How to complete this task: Scan the material below and copy every line holding the word "Input".

Provided data:
# # # # # # #
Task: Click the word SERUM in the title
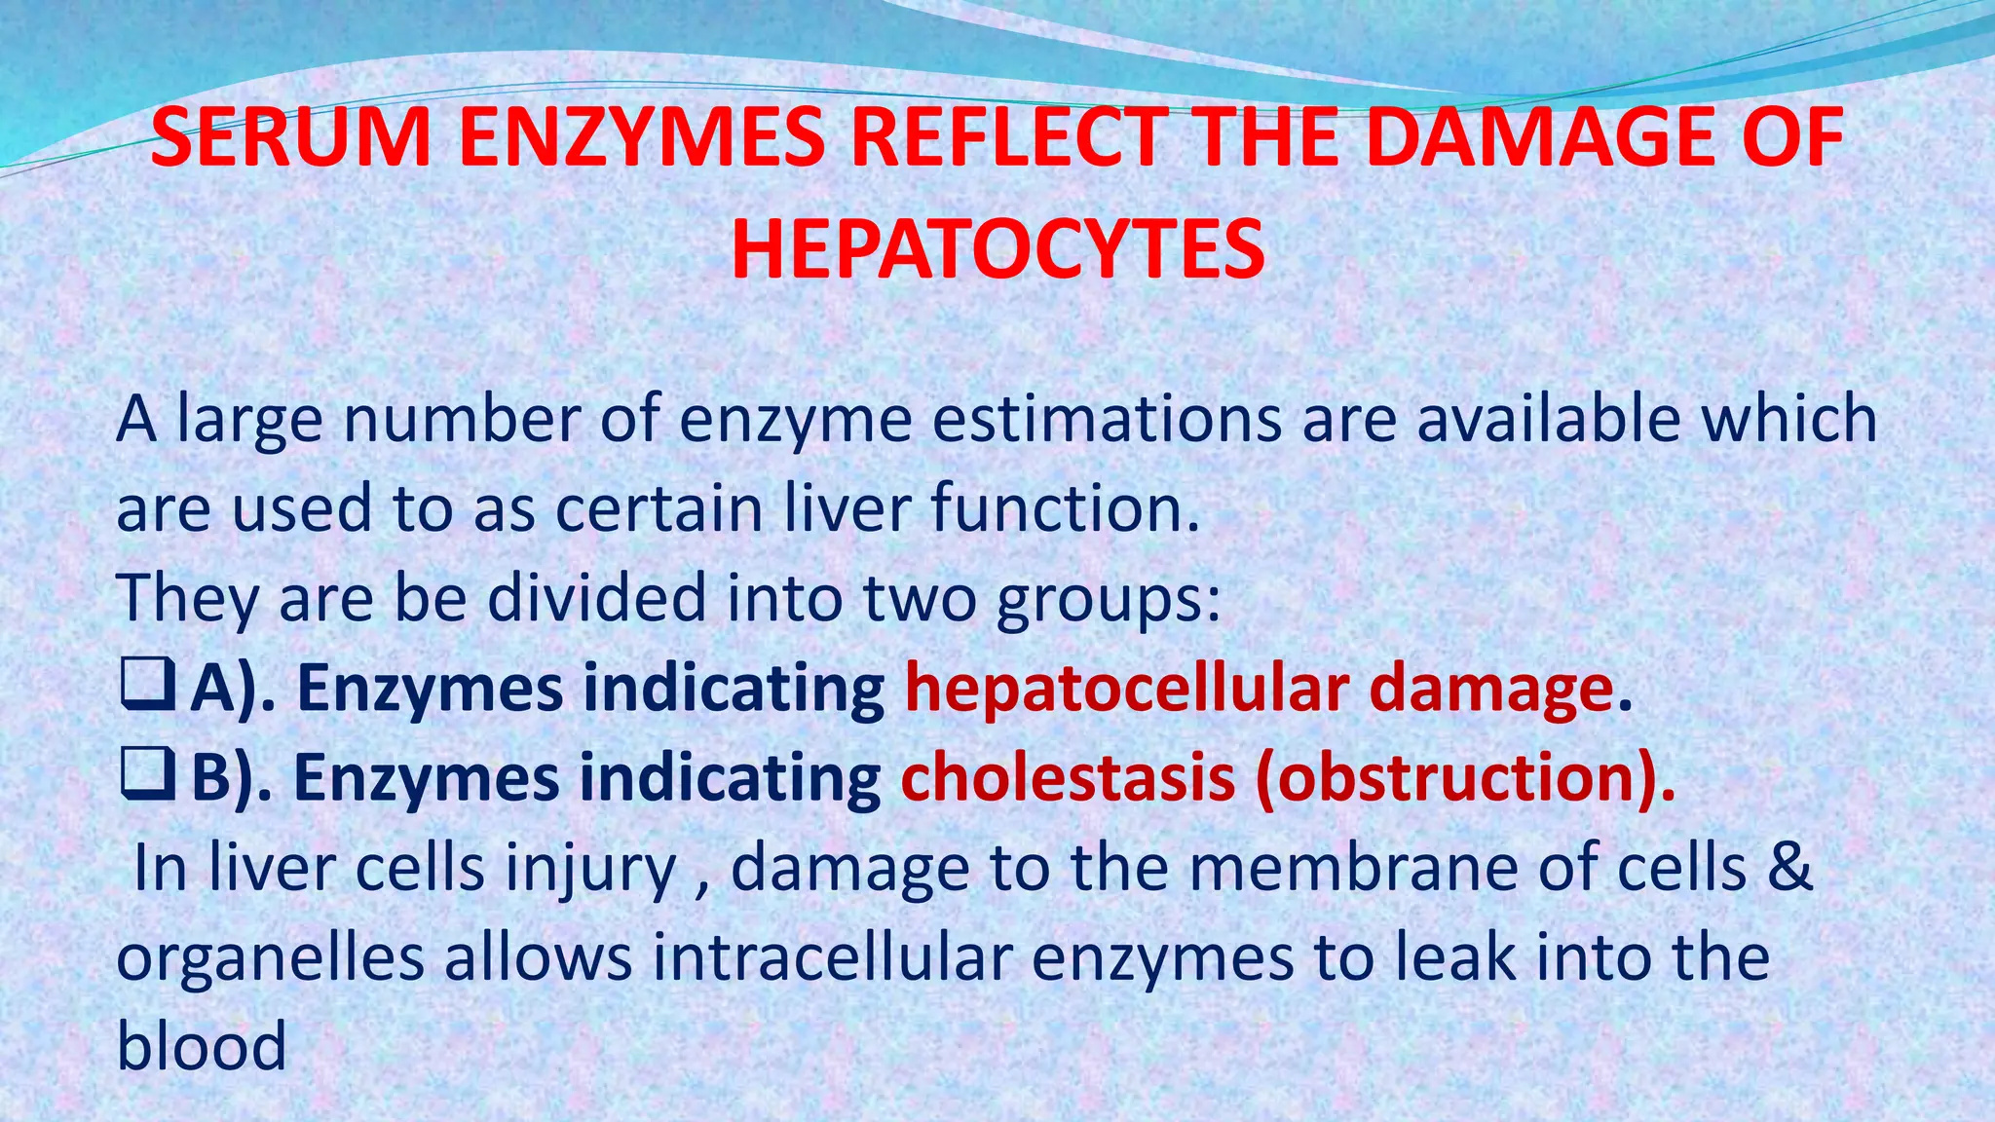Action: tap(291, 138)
# # # # # # #
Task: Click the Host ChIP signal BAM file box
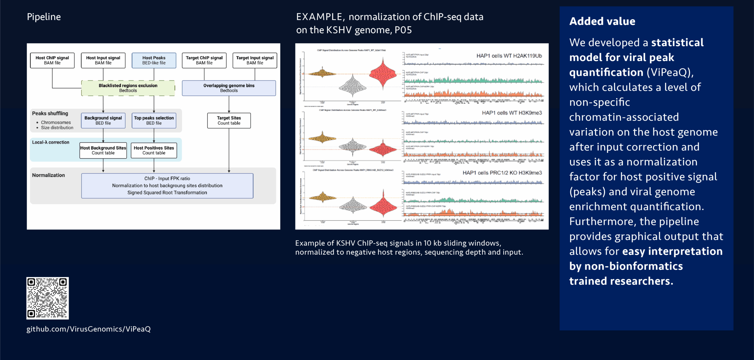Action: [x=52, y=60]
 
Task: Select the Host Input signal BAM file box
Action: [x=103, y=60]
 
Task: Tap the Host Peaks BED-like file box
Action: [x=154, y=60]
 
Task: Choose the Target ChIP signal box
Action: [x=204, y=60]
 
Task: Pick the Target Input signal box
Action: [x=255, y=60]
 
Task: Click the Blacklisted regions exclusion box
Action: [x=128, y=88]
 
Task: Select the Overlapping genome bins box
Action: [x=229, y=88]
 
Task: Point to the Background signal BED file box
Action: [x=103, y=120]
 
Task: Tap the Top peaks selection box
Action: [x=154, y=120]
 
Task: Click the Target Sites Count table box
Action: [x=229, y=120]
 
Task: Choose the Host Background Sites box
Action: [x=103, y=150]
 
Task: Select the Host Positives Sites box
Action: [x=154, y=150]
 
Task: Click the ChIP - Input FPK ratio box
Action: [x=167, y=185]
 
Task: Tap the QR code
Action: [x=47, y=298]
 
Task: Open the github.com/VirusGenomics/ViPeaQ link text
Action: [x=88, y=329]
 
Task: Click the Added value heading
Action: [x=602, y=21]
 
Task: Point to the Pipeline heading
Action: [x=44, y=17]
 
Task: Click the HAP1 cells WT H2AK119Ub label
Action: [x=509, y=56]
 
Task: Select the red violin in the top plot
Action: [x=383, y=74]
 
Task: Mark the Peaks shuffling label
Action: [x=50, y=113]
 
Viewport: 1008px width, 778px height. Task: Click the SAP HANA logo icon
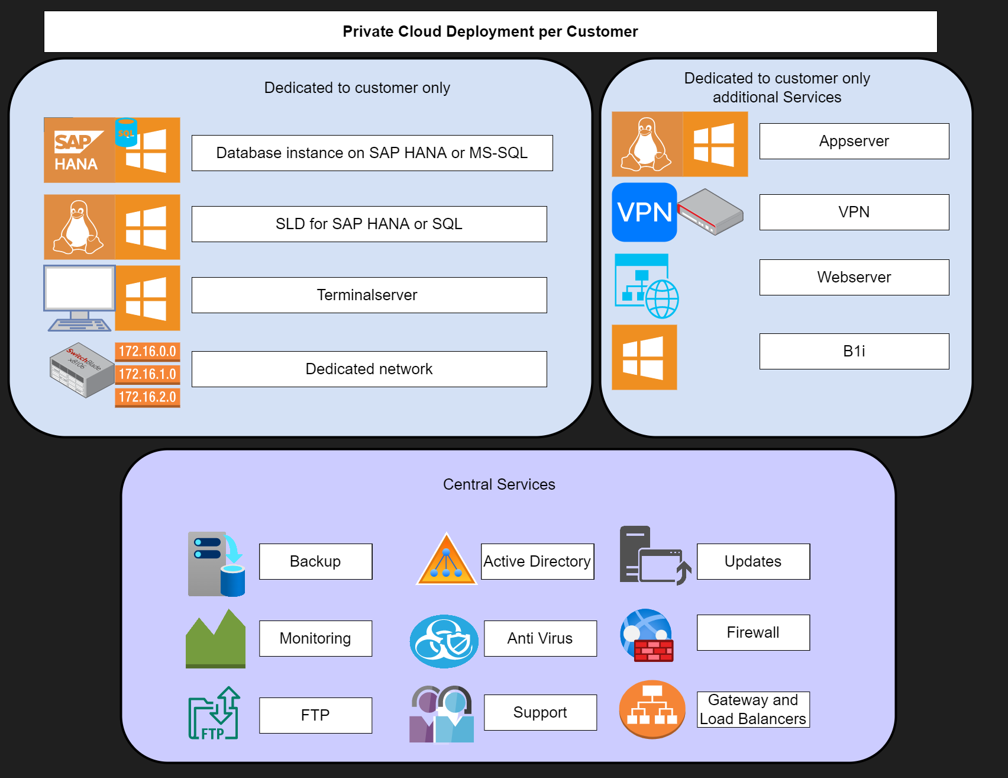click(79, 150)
# # # # # # #
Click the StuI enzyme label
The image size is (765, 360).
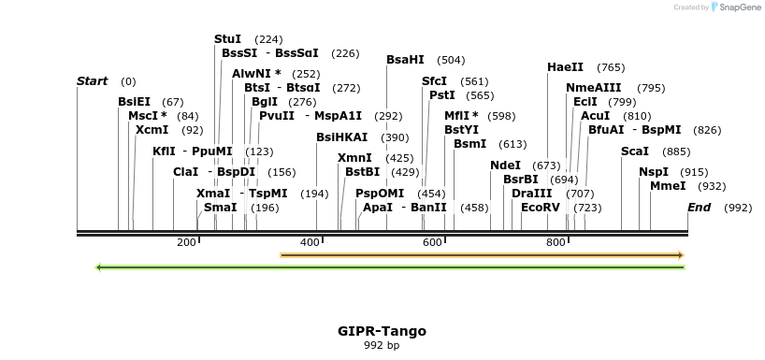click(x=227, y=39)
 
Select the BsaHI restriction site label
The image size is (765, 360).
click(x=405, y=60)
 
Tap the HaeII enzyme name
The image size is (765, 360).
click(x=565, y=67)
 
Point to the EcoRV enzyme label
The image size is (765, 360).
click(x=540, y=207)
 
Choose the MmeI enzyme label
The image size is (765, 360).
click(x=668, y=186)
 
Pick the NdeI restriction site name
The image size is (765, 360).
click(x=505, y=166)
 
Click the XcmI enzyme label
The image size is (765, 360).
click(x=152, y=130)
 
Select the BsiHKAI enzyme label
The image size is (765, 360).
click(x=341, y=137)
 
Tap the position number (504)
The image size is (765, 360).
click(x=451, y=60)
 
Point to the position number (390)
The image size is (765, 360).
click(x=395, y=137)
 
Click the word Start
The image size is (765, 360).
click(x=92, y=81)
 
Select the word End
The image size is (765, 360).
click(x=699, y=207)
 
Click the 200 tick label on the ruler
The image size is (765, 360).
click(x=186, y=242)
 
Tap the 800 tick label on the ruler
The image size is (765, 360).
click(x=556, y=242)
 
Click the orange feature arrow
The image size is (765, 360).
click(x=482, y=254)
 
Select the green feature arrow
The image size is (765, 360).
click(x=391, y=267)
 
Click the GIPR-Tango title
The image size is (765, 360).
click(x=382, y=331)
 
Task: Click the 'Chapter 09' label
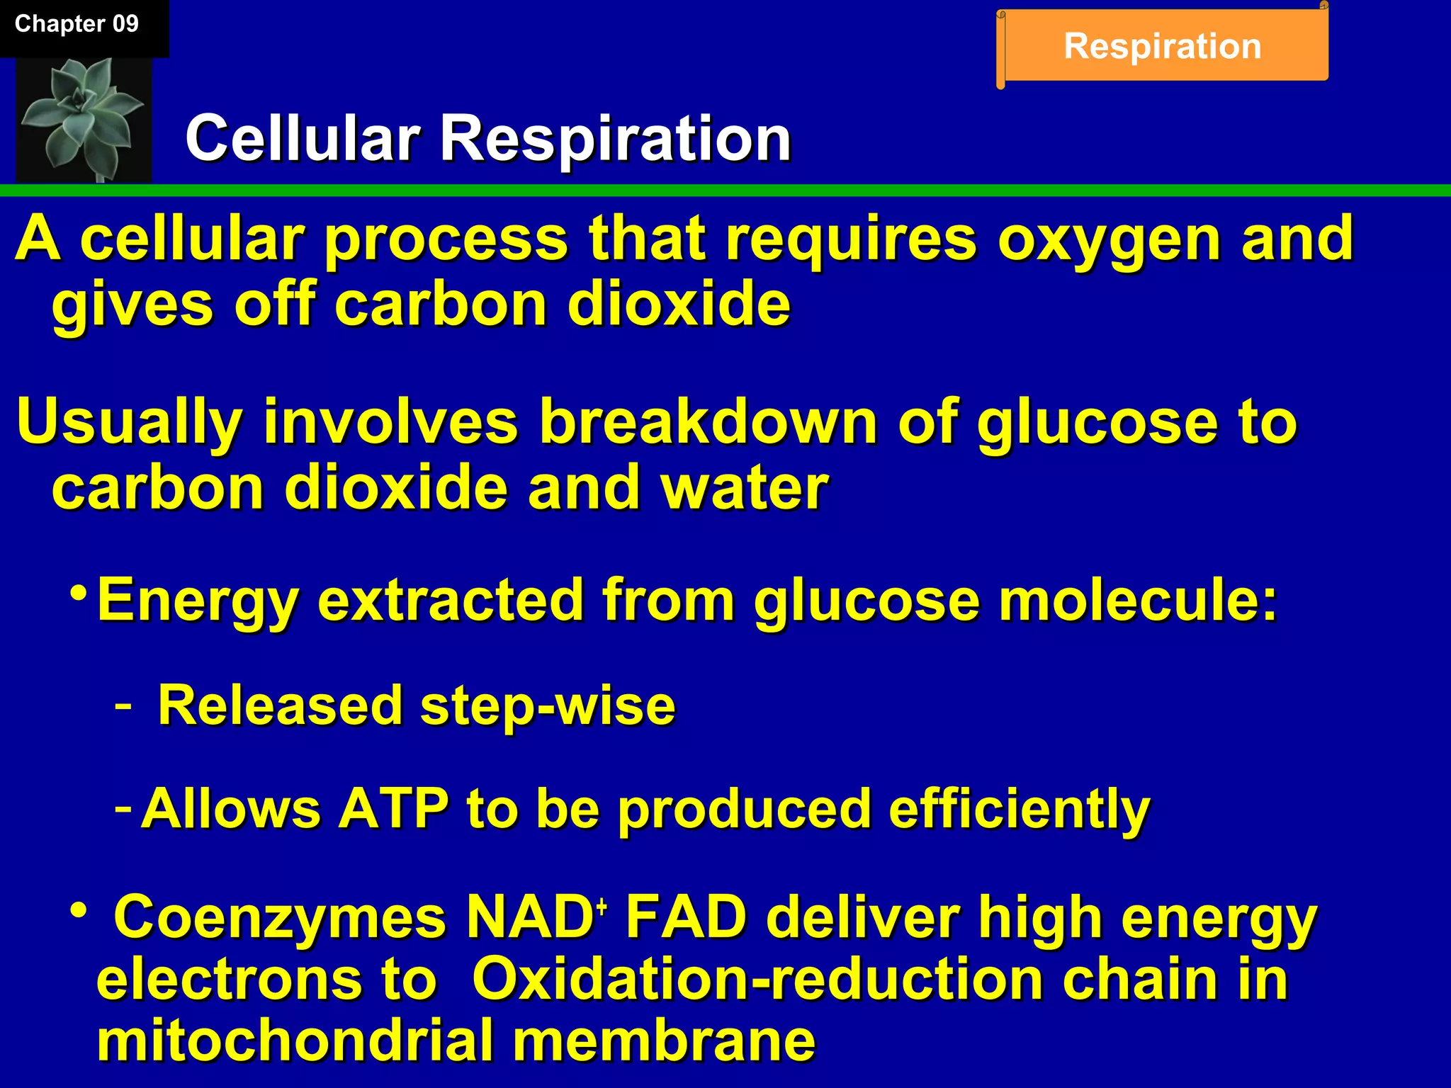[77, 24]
# # # # # # #
Response below:
Task: Select the Host Input signal BAM file box
Task: Pick the Target Input signal box
Task: Click the ChIP - Input FPK ratio box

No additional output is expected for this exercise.